MINNEAPOLIS — The front counter at the Minneapolis Police Federation was jumping Monday, as people streamed in the door looking to lay down $20 for a red "Cops for Trump" tee-shirt.

The first shipment of 300 shirts sold out by 11:00 a.m., but the police union expected that supply to be replenished by afternoon. The profits from the shirts will go to police and fire charities.

"It’s been outstanding. The phones haven’t stopped," Lt. Bob Kroll, the federation's president, told KARE.

"There are people waiting, they’re signing up on waiting lists. We knew that it would do well. We didn’t anticipate this large of a demand."

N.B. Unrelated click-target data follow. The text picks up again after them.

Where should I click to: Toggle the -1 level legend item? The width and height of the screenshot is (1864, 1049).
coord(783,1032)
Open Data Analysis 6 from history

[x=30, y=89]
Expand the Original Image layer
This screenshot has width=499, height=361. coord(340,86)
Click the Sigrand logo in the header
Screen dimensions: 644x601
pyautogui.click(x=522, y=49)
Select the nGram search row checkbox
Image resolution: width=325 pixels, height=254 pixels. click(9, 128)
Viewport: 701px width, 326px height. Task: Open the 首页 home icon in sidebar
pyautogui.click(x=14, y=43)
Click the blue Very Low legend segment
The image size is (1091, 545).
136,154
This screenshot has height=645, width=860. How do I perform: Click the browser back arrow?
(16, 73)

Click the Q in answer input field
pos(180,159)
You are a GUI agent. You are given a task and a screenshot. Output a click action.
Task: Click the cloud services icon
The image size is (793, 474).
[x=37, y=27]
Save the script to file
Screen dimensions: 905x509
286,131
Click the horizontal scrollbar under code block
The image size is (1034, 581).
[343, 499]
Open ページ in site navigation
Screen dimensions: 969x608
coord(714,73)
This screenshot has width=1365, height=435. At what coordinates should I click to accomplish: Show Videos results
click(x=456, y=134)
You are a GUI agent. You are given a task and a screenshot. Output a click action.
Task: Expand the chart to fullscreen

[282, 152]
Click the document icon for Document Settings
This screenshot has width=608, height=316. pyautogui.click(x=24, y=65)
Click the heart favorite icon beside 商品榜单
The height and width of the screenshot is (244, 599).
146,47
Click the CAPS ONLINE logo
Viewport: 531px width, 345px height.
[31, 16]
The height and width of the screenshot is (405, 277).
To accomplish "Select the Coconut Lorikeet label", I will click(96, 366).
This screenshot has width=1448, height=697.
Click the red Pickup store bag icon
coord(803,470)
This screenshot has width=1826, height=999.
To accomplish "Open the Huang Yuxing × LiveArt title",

Kroll ordered the shirts in response to a decision by Mayor Jacob Frey and Chief Medaria Arradondo to enforce the rule that off-duty officers can't appear in political rallies in their city-issued uniforms. The mayor and chief made their position clear after President Trump's campaign announced an Oct. 10 rally at the Target Center.

The bright red "Cops for Trump" shirts will help off-duty officers be seen and recognized at the president's campaign event, which is expected to focus on crime in urban centers such as the Twin Cities.

Many of those who came to the federation's northeast Minneapolis offices were not law enforcement officers, but people who support the police and/or the president.

"I'm here because I'm fed up with Minneapolis juvenile politicians," Jack Uecker, a retired physician who lives in Wayzata, told KARE.

"The police are the glue holding this very-loosely held country together. God bless them!" 

Kroll and others have accused Mayor Frey of being politically motivated because officers have appeared as backdrops in events held in the past by Presidents Barack Obama and Bill Clinton.  But it's important to note that those events weren't political campaign rallies.

President Clinton appeared at a 1994 police convention to hammer away at Congress for going against him on public safety funding.  And Obama's Minneapolis event in 2013 was a forum on gun violence held in response to mass shootings.

This is Trump's first rally in the Democratic stronghold of Minneapolis, after prior campaign rallies in Duluth and Rochester. He also held an official White House event at a trucking company in Burnsville last spring.